GROAN! The price of diesel rose 2 cents to an average on-highway price of $2.849 per gallon last week, the highest it's been since late April. At least we're not paying the $3.35 I paid to fill my Ford last night; then again, it takes a lot more to fill my rig than my truck.
Since April's high of $2.851, diesel prices nationwide had been falling until recently. Now they seem to be rising slowly but steadily, reflecting increasing oil prices. The lower Atlantic states took the biggest hit with prices increasing 3.1 cents to $2.81 a gallon. The highest average prices are on the West Coast where a gallon of diesel costs $2.987. It's probably not going to get any better for the foreseeable future. The International Energy Agency predicts that worldwide demand for gas and oil will be higher than expected through 2012 with tightening supplies.
More bad news: The feds want another study before they fix the hot fuel problem. The National Conference on Weights and Measures this week decided to study the problem before requiring the installation of costly temperature compensation controls on retail pumps. Of course NATSO, the organization that represents the truck stops and travel plazas that would have to shell out the bucks, hailed the decision as good business sense. As we noted in our June 12, 2007 blog post, the Owner-Operator Independent Drivers Association (OOIDA) has been lobbying for temperature compensation controls at pumps for some time.
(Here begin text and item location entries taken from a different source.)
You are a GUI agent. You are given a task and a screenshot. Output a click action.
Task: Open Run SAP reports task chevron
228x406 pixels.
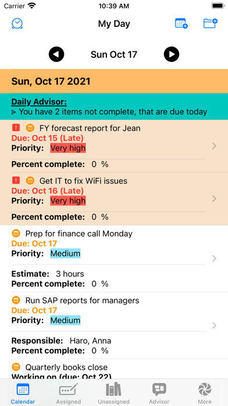point(214,326)
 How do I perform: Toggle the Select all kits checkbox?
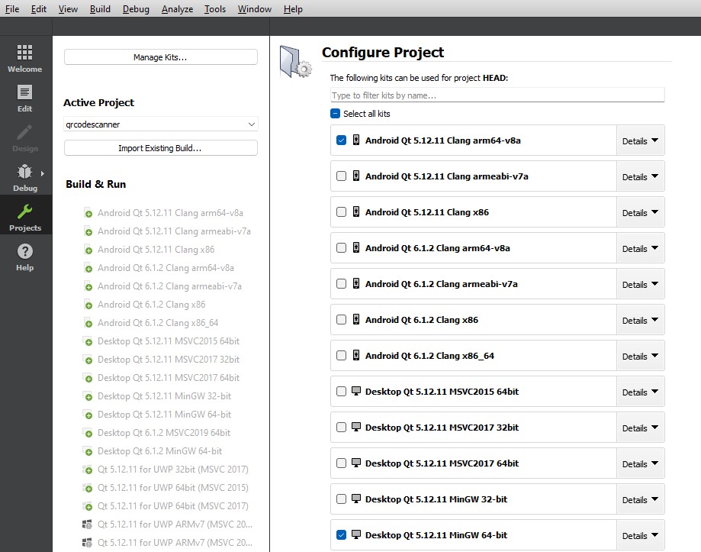point(335,114)
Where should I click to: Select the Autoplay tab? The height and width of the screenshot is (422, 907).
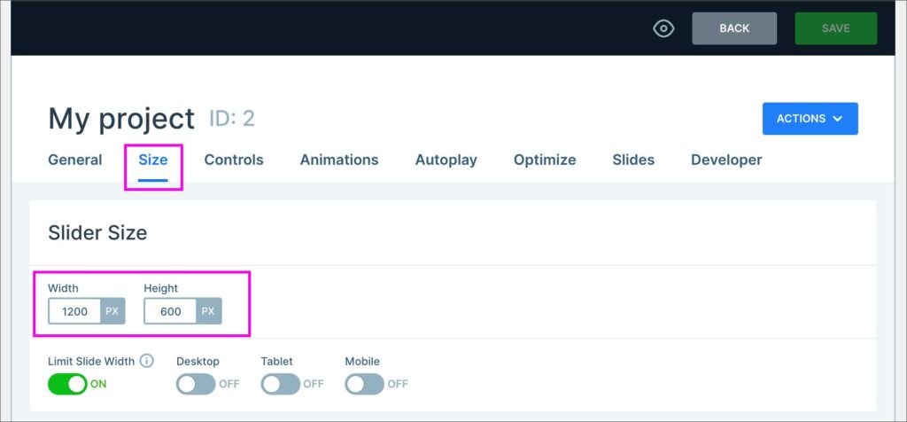coord(446,160)
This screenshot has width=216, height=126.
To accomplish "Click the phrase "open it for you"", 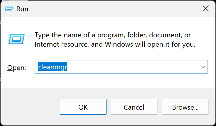I will [x=171, y=45].
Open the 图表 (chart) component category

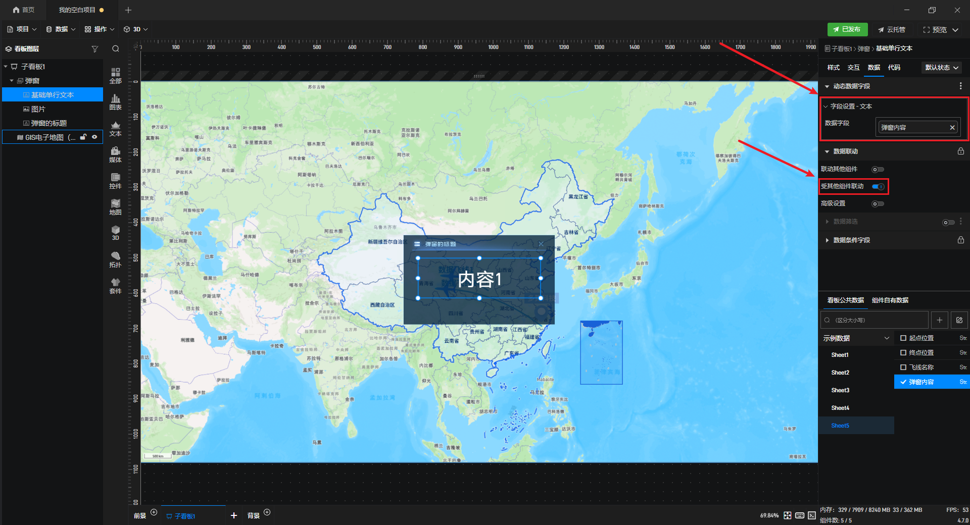(115, 102)
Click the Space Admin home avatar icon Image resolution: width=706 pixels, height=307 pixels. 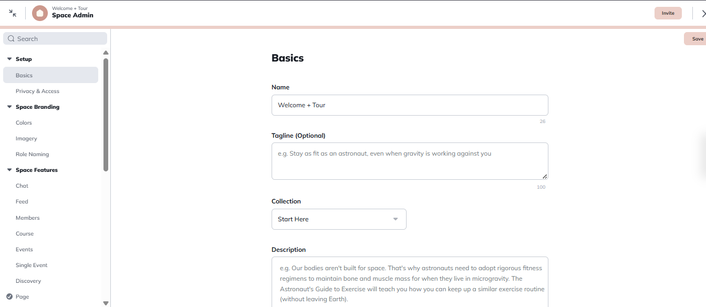click(x=39, y=13)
Running on hot fuel can significantly decrease mileage per gallon, as we well know.
Let's hope the feds don't drag their feet studying the issue to death. Can't understand what's to study. Facts are facts. Hot fuel puts less usable fuel in your gas tank. All we need to do is look north to our Canadian brothers where temperature compensation kits on fuel pumps are standard. Fuel sellers seem to be making plenty of money. It's time the feds did something for the drivers!